Move D [Warm, Electric Minds & Fina Records Off Sónar Party]
Move D is competent. The way he can control a crowd, make them jump for joy and nod and shake about with the subtlest of shifts is impressive. He’s a DJ that works a crowd’s emotions as well as their bodies, making those before him swell with happiness and pump with energy, creating a very special kind of party atmosphere. This kind of easy captivation of an audience only comes from someone with such levels of experience and passion.

Joy Orbison B2B Jackmaster [Numbers Off Sónar Party]
Joy Orbison’s profile is generally spoken of with respect to his productions. But he’s someone who has grown from strength to strength as a DJ as well over the last few years, and tonight it really shows. He follows on from Levon Vincent, whose exploration into techno’s harder and darker edges was met rapturously, and he plays alongside Jackmaster, one of the most masterful party DJs of recent years. Joy Orbison though is arguably the stand out, every time he takes to the decks the energy levels in the room noticeably rise. It doesn’t hurt that his own material is so good, and the moments those tracks come out are the ones that shine.
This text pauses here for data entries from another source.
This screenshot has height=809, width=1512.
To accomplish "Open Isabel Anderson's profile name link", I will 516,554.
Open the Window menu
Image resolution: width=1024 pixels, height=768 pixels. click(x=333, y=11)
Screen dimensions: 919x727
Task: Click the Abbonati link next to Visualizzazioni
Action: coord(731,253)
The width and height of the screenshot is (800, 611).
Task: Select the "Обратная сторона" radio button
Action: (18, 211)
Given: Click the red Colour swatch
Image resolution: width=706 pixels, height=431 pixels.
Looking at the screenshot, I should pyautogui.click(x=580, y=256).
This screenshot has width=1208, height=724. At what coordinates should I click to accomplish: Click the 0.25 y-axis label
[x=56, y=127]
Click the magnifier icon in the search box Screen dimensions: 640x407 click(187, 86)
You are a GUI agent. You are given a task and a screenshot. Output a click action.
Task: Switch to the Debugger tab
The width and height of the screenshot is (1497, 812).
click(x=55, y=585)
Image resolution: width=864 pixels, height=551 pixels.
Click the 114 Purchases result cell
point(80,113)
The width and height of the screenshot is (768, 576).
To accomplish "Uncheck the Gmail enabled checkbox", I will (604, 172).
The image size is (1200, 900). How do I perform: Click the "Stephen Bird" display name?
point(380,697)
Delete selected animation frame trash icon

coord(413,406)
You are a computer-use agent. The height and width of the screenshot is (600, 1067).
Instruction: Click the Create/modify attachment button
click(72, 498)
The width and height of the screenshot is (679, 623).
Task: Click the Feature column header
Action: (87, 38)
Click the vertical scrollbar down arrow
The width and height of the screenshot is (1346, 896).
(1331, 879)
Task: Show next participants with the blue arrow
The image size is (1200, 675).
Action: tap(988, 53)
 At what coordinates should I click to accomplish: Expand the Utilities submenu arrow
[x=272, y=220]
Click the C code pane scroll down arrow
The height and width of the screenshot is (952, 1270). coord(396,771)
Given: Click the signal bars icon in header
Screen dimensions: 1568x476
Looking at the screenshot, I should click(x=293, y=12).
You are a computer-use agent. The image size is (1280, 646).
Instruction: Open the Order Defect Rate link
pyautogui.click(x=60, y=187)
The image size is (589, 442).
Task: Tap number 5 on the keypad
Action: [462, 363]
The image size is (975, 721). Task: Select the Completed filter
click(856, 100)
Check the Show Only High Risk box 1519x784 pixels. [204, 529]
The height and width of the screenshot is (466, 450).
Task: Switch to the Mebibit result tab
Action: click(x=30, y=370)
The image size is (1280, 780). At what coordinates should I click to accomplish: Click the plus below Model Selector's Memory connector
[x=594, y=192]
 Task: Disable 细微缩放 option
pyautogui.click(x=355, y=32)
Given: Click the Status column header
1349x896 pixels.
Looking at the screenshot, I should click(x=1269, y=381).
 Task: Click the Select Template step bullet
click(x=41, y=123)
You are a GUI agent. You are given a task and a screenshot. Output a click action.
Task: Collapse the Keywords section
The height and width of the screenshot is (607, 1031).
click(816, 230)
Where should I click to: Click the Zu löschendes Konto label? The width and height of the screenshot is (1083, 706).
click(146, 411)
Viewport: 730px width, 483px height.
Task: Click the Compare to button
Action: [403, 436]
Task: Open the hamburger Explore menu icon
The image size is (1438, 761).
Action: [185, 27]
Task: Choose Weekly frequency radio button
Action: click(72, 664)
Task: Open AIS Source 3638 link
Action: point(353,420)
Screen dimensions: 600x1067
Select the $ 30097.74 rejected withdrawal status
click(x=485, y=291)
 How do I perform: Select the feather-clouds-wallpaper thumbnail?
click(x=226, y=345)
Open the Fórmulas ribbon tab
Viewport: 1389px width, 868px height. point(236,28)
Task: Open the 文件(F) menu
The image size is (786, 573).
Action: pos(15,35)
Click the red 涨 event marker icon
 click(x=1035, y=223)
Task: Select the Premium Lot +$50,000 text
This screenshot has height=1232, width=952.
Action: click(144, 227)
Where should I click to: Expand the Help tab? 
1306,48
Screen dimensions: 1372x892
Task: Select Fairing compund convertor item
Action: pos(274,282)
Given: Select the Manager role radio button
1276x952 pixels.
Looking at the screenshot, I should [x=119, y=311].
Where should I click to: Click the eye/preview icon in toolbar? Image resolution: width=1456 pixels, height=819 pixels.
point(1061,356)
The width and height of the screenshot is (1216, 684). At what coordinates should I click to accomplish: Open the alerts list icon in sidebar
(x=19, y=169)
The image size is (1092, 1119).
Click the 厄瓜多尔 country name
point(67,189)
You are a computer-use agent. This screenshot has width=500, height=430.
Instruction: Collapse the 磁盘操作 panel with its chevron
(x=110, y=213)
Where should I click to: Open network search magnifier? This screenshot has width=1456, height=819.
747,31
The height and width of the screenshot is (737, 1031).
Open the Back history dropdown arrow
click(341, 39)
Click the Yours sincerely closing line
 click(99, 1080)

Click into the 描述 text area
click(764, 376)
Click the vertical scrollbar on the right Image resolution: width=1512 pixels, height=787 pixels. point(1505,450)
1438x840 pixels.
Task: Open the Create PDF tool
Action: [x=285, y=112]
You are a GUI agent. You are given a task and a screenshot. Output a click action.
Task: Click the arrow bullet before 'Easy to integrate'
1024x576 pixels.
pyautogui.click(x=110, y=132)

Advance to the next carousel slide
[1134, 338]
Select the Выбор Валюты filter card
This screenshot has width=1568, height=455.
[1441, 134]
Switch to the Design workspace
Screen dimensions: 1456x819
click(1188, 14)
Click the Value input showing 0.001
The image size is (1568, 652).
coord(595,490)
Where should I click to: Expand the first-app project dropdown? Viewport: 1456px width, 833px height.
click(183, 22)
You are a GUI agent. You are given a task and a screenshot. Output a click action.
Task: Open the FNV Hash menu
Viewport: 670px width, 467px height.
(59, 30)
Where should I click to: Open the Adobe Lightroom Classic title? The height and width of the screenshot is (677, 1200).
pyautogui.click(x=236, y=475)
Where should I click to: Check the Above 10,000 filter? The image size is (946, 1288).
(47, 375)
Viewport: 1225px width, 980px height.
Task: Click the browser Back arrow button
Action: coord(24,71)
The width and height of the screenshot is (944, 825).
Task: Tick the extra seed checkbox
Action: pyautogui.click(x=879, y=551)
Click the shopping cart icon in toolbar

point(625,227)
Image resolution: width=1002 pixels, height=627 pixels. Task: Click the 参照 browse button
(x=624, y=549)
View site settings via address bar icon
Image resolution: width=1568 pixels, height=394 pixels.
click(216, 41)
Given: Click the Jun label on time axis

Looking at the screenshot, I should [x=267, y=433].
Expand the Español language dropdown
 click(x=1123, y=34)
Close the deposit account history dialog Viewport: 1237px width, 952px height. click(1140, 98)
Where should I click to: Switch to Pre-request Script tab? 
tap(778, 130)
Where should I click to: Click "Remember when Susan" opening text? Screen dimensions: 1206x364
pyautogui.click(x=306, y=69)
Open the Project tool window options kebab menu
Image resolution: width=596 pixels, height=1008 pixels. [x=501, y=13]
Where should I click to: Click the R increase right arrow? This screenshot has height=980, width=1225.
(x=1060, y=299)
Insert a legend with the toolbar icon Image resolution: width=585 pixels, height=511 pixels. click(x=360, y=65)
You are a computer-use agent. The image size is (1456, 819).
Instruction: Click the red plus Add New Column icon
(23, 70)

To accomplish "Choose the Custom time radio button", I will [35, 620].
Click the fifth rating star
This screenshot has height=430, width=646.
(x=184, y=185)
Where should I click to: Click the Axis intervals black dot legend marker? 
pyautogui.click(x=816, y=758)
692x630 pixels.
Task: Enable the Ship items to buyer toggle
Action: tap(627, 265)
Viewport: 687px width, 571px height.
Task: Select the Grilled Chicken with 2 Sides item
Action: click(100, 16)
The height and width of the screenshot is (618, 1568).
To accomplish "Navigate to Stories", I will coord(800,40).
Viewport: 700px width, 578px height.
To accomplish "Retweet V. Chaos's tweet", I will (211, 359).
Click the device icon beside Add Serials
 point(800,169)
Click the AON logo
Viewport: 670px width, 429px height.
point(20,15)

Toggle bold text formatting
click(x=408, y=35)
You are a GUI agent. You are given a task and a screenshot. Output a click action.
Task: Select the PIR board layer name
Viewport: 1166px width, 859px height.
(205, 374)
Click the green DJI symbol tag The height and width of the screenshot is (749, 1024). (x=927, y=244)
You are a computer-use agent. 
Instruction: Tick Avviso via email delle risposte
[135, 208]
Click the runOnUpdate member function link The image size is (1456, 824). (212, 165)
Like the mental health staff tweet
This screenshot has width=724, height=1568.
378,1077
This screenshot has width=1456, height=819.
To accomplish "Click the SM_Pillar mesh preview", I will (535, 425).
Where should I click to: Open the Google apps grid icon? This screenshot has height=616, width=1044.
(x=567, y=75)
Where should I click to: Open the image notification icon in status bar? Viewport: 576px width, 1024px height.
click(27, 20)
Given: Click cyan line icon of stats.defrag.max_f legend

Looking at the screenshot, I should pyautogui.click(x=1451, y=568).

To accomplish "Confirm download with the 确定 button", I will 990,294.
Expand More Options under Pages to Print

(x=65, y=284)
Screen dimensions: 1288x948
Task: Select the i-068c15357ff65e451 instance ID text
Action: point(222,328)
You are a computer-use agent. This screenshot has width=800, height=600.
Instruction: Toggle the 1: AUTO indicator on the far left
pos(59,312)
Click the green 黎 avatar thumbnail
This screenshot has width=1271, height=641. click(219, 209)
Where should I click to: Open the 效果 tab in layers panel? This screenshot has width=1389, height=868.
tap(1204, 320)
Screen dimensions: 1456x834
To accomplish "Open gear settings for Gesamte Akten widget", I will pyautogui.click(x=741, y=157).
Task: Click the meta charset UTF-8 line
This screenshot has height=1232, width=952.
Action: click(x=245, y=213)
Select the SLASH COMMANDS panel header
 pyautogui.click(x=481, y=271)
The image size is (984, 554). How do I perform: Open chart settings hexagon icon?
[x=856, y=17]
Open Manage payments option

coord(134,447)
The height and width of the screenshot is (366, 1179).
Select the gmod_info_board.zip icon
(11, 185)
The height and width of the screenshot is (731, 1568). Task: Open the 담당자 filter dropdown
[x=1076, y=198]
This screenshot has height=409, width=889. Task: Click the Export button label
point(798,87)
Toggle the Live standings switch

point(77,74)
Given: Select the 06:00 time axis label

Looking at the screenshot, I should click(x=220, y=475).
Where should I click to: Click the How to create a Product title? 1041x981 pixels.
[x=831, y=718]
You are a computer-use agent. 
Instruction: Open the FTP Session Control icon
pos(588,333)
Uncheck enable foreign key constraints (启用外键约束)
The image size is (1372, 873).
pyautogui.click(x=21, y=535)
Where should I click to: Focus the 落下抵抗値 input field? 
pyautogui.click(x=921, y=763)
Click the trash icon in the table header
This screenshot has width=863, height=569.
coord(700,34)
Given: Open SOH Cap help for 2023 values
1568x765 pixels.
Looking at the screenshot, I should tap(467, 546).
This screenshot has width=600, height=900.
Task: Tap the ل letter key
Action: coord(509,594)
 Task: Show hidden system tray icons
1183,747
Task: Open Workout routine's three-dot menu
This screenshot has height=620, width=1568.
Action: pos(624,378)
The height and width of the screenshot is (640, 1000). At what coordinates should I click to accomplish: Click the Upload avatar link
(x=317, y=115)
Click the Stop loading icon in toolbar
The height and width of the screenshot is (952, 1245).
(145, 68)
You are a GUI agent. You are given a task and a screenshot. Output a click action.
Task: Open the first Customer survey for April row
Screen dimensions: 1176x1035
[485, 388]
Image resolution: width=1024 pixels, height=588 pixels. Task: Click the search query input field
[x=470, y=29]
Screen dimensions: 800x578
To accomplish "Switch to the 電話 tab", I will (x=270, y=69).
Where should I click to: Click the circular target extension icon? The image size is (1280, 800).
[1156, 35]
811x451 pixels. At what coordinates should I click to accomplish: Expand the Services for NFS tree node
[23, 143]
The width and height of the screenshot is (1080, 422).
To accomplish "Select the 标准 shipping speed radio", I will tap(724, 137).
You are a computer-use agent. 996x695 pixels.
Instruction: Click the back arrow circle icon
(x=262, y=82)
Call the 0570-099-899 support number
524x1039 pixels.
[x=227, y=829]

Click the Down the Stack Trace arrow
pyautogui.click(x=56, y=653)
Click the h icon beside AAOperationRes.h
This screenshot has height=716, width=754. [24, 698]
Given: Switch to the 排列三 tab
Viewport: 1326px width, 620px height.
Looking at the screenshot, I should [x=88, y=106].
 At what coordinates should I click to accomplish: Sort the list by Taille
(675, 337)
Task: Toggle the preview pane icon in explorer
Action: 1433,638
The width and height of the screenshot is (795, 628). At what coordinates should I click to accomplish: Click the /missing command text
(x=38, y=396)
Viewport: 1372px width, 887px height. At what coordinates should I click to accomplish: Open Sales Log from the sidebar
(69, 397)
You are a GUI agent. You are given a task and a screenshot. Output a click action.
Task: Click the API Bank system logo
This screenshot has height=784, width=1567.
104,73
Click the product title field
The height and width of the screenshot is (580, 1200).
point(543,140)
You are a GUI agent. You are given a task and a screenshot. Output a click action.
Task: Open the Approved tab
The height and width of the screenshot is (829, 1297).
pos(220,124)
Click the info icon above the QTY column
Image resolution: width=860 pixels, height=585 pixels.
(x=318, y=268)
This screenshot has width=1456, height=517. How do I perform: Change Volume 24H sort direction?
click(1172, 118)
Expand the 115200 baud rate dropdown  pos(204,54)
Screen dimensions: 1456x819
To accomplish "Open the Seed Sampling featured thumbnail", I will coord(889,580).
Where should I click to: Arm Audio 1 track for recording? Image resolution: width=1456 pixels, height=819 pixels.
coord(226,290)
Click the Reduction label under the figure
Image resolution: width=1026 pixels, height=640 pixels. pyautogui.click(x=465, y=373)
Ame (Live) [Innervisions Off Sónar Party]
The Innervisions party is set on the edge of the city in a park, up a hill, which you climb to passing through cobbled streets, constantly “wow”-ing at the view. Ame’s live set is as breathtaking as the surroundings. There’s a lot of talk in recent years, with the likes of Hessle Audio coming to prominence, of dance music being stripped to its most raw. Ame has been playing techno in a different way at its most to-the-gut for years now, the driving squall of Enoi, the unambiguous all out climax of his Envision remix, testament to the fact this is dance music played as hard deadly as possible by someone with really technical nuance and power. Henrik Schwarz of the label joins him towards the end, and then Innervisions label heads Dixon and the DJing one of Ame close proceedings with unmatched selection prowess as the sun sets over one of the most idyllic party locations imaginable. A special day indeed.